— Problem —
Could you repeat the lines starting at the first one and ending at the line containing "The height and", renaming "screenshot" to "screen capture" throughout and leaving everything else unchanged?

========

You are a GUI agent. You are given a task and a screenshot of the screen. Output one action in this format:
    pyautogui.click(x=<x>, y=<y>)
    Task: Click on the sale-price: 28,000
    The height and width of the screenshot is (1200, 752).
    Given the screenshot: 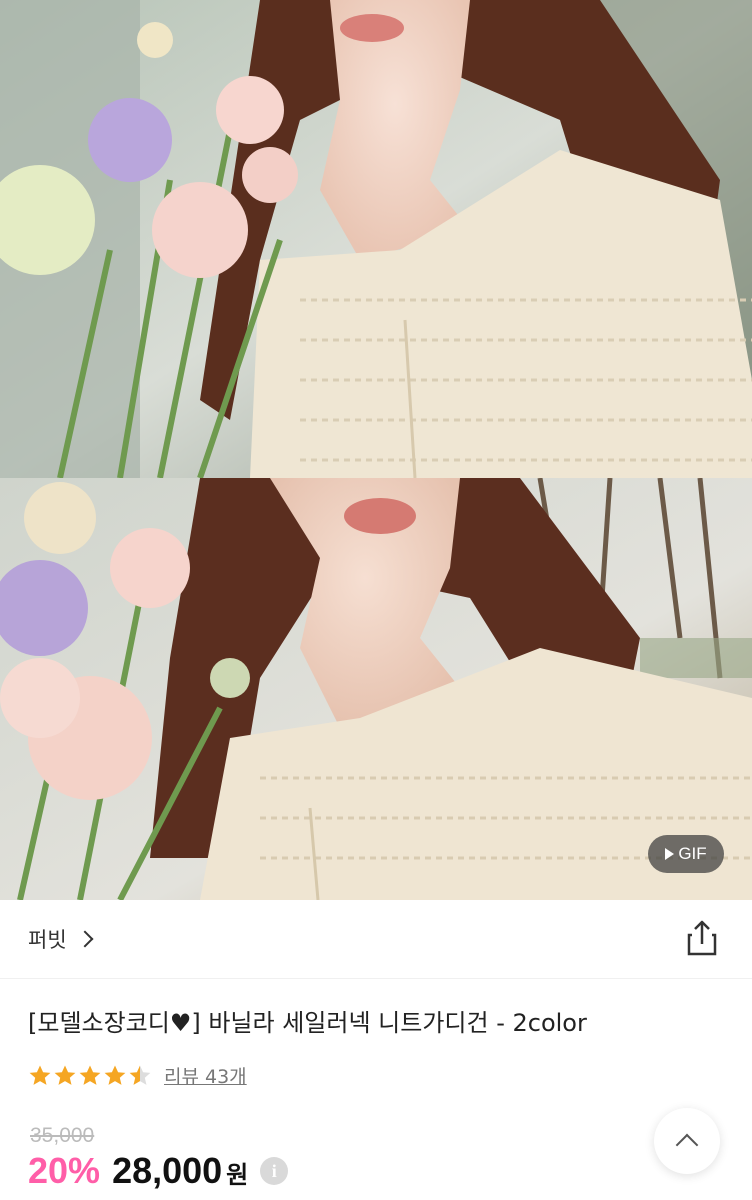 What is the action you would take?
    pyautogui.click(x=168, y=1170)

========

— Result below —
You are a GUI agent. You are given a task and a screen capture of the screen. Output one action in this format:
    pyautogui.click(x=<x>, y=<y>)
    Task: Click on the sale-price: 28,000
    The height and width of the screen capture is (1200, 752).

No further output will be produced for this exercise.